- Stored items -

☆ ☆ ☆ ☆ ☆ ☆ ☆

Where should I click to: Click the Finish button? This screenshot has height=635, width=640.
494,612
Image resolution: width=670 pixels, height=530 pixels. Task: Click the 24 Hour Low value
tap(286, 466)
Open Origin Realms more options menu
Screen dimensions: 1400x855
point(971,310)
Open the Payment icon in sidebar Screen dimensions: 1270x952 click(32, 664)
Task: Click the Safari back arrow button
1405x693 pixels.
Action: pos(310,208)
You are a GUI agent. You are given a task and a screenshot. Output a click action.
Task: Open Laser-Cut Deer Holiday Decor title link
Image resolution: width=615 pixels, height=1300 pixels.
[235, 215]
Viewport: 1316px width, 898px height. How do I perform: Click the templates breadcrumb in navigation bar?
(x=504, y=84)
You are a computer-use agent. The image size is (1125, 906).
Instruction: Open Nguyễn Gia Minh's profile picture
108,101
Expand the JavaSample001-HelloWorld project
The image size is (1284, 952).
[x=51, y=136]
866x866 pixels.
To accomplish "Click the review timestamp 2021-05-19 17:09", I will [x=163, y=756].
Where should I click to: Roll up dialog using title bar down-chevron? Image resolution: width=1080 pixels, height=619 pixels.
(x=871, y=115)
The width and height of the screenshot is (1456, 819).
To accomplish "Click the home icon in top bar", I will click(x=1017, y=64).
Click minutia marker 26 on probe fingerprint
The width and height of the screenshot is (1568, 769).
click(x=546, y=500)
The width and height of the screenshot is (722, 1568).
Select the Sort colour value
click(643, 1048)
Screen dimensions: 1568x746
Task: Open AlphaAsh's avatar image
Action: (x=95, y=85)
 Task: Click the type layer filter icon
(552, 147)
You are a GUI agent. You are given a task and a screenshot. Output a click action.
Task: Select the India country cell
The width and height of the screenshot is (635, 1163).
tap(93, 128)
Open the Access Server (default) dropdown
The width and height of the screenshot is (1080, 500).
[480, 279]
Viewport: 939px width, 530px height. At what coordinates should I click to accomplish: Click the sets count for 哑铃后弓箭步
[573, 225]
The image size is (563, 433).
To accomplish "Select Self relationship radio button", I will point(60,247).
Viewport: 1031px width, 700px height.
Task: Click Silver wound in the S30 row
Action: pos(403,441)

☆ ☆ ☆ ☆ ☆ ☆ ☆

- Problem description -
What you return must be the lines above that run from the line with "866x866 pixels." to the line with "Task: Select the India country cell", inclusive, each copied exactly.

- Response to the task -
866x866 pixels.
To accomplish "Click the review timestamp 2021-05-19 17:09", I will [x=163, y=756].
Where should I click to: Roll up dialog using title bar down-chevron? Image resolution: width=1080 pixels, height=619 pixels.
(x=871, y=115)
The width and height of the screenshot is (1456, 819).
To accomplish "Click the home icon in top bar", I will click(x=1017, y=64).
Click minutia marker 26 on probe fingerprint
The width and height of the screenshot is (1568, 769).
click(x=546, y=500)
The width and height of the screenshot is (722, 1568).
Select the Sort colour value
click(643, 1048)
Screen dimensions: 1568x746
Task: Open AlphaAsh's avatar image
Action: (x=95, y=85)
 Task: Click the type layer filter icon
(552, 147)
You are a GUI agent. You are given a task and a screenshot. Output a click action.
Task: Select the India country cell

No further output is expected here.